Division for Psychology and Neuroscience, Department of Psychology and Behavioural Sciences, School of Business and Social Sciences, Aarhus University, Denmark.
Department of Clinical Neuroscience, Karolinska Institutet, Sweden.
J Alzheimers Dis. 2021;84(4):1821-1832. doi: 10.3233/JAD-210108.
Non-specific treatment effects, such as expectations, contribute to the effectiveness of pharmacological treatments across diseases. However, the contribution of expectancy, i.e., certainty of receiving treatment, in patients with Alzheimer's disease (AD) is unknown.
The aim is to investigate whether certainty of receiving a genuine treatment influences the response to active treatment in AD patients.
The efficacy of active treatments in open-label trials, where patients are certain of receiving treatment (100%certainty), was compared to the same active treatments in randomized controlled trials (RCT), where patients are uncertain of receiving treatment or placebo (50%certainty).

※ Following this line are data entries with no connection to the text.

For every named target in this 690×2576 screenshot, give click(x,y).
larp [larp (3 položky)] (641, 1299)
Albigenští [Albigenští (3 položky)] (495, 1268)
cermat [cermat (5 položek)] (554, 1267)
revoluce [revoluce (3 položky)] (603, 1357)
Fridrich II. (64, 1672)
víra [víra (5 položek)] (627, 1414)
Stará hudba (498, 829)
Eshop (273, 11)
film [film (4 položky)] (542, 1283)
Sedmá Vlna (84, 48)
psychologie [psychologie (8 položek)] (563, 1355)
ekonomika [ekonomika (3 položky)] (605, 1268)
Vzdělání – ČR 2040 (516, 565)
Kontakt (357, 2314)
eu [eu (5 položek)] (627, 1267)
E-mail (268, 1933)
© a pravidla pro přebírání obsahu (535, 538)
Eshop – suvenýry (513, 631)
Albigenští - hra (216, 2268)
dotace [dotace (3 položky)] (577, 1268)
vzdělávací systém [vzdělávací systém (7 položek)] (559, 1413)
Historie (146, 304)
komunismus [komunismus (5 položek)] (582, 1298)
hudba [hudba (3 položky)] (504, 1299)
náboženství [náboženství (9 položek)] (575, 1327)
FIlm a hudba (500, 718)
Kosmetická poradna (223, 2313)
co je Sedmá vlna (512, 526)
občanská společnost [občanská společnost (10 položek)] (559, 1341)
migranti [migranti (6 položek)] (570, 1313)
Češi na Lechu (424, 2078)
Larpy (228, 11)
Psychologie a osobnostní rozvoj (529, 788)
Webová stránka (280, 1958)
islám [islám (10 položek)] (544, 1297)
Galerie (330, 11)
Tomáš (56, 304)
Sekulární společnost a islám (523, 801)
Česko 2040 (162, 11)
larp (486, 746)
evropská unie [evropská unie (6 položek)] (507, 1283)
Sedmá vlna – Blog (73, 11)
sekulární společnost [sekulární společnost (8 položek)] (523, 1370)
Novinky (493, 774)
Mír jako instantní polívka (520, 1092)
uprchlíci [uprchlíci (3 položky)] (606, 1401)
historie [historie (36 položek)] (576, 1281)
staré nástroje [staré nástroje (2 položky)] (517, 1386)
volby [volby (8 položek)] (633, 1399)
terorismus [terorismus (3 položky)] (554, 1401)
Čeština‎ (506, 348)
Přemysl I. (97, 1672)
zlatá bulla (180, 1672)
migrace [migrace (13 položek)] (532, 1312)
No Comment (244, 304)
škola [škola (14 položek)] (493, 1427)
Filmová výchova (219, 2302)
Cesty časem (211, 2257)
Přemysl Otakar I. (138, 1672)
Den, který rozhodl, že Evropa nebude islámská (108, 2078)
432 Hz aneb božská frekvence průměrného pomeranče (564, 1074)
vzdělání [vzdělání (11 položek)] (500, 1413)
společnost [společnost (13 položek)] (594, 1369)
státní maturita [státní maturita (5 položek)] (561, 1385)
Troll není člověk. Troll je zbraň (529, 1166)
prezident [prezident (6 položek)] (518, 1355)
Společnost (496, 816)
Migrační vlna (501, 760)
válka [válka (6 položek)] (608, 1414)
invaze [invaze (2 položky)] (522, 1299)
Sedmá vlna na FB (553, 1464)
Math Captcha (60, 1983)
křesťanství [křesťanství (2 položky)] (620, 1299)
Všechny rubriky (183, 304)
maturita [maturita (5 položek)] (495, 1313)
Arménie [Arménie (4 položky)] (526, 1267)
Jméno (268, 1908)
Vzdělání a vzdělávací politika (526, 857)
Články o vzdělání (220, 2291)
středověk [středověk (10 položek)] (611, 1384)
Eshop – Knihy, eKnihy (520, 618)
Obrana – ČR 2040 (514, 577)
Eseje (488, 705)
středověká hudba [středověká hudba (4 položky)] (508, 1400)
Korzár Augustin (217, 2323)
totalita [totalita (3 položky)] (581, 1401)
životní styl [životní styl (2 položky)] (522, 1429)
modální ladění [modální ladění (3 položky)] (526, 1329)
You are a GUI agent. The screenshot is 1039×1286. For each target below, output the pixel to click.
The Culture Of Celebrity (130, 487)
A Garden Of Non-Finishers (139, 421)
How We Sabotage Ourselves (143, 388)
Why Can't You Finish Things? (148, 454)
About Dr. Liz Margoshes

In the seven open-label trials, there was no significant difference between post- and pre-treatment scores (difference in means = 0.14, 95%CI [-0.51; 0.81], p = 0.66). In the eight RCT trials, there was a significant difference between post- and pre-treatment (difference in means = -0.91, 95%CI [-1.43; -0.41], p < 0.001). There was a statistically significant difference between open-label and RCT trials (difference = 1.06, 95%CI [0.23; 1.90], p = 0.001).
Patients with AD did not benefit from certainty of receiving genuine treatment. This could be due to the nature/progression of the disease, but it could also be related to an order effect in the practice of running AD trials, where RCTs are conducted prior to open label. These findings have implications for the understanding of non-specific treatment effects in AD patients as well as for the design of clinical trials that test pharmacological treatments in AD.
非特异性治疗效果,如期望,对跨疾病的药物治疗效果有贡献。然而,在阿尔茨海默病(AD)患者中,期望(即接受治疗的确定性)的贡献尚不清楚。
旨在研究接受真正治疗的确定性是否会影响 AD 患者对积极治疗的反应。
将开放性试验中积极治疗的疗效(患者确定接受治疗,确定性为 100%)与随机对照试验(RCT)中相同的积极治疗进行比较,在 RCT 中,患者不确定是否接受治疗或安慰剂,确定性为 50%。
在七项开放性试验中,治疗后和治疗前的评分之间没有显著差异(平均值差异=0.14,95%CI[-0.51;0.81],p=0.66)。在八项 RCT 试验中,治疗后和治疗前之间存在显著差异(平均值差异=-0.91,95%CI[-1.43;-0.41],p<0.001)。开放性试验和 RCT 试验之间存在统计学上的显著差异(差异=1.06,95%CI[0.23;1.90],p=0.001)。
AD 患者并未从接受真正治疗的确定性中获益。这可能是由于疾病的性质/进展,但也可能与 AD 试验实践中的顺序效应有关,即 RCT 先于开放性试验进行。这些发现对理解 AD 患者的非特异性治疗效果以及设计测试 AD 药物治疗的临床试验具有启示意义。